Выраженный здесь принцип крайне важен для поэта как применительно к другим, так и к себе. Особенно часто звучит это слово в конце 1820-х – в 1830-х годах. В заметке об «Истории государства Российского» Карамзина и в воспоминаниях о нем Пушкин пишет, почти зеркально отражая собственную ситуацию: «<…> государь, освободив его от цензуры, сим знаком доверенности налагал на Карамзина обязанность всевозможной скромности и умеренности» (VII, 62; VIII, 68[34]). Наконец, в заметке «“Об обязанностях человека”. Сочинение Сильвио Пеллико», говоря о любви и доброжелательстве, которыми полны записки бывшего узника («Le mie prigioni»), Пушкин замечает: «Признаемся в нашем суетном зломыслии <…> эта умеренность казалась нам искусством. И, восхищаясь писателем, мы укоряли человека в неискренности. “Dei doveri” устыдила нас и разрешила нам тайну прекрасной души, тайну человека-христианина» (VII, 741). Именно умеренность Пеллико, нашедшая выражение в его кротости и простоте, вызвала в сознании Пушкина аналогию «Dei doveri degli uomini» с Евангелием.

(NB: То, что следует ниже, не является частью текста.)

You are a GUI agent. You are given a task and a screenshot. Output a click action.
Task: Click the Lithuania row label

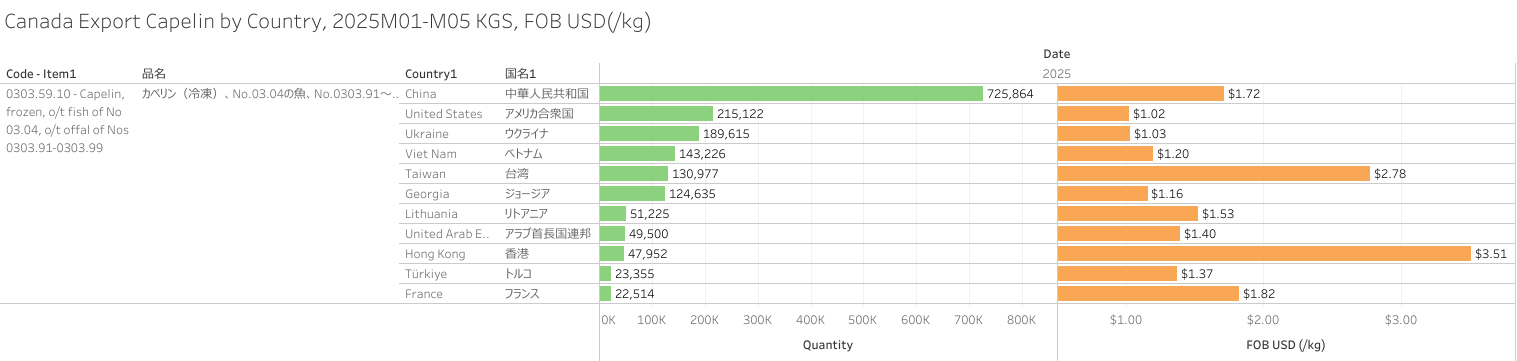431,213
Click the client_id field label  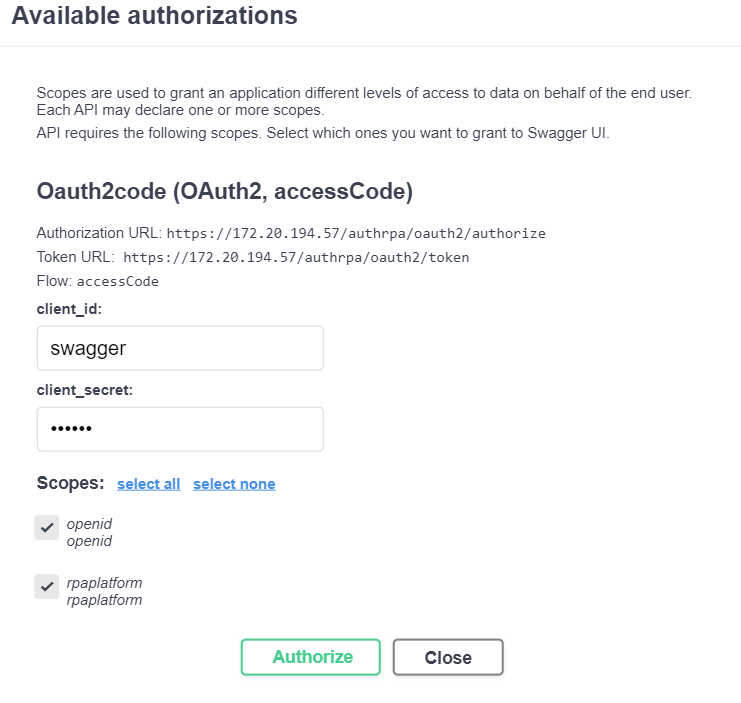pos(69,309)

Но что такое умеренность в ее внутренних характеристиках и внешнем проявлении? Это, по сути, безошибочное чувство границы, которую не должно переступать, и безоговорочное следование этому чувству. Среди пушкинских героев это качество в полной мере присуще, по крайней мере, двум – Пимену и Татьяне в восьмой главе романа. Умеренностью пытается одарить Пушкин и Петра Первого, хотя, должно признать, порой это звучит несколько декларативно. Впрочем, пребывание в умеренных пределах демонстрирует разные грани применительно к Пушкину-человеку (и к любому человеку вообще) и к Пушкину-художнику. Если в первом случае не-нарушение границ есть несомненное достоинство, то в искусстве это может обернуться невосполнимой утратой коллизии, которая нередко и возникает только в случае такового нарушения. Легко представить, что было бы с сюжетом повести «Пиковая дама», не позволь Пушкин своему герою отступить от принципа умеренности. В сущности, и недовольство современников, почитавших роман «Евгений Онегин» оборванным, сюжетно не завершенным, вызвано, вероятно, прежде всего отказом поэта от развертки коллизии, которая могла бы и, по закону эстетического ожидания, должна была бы возникнуть в последней главе при нарушении этической границы героиней романа. Но пушкинская Татьяна остается верна принципу умеренности, и все предпосылки потенциальной коллизии, таким образом, снимаются.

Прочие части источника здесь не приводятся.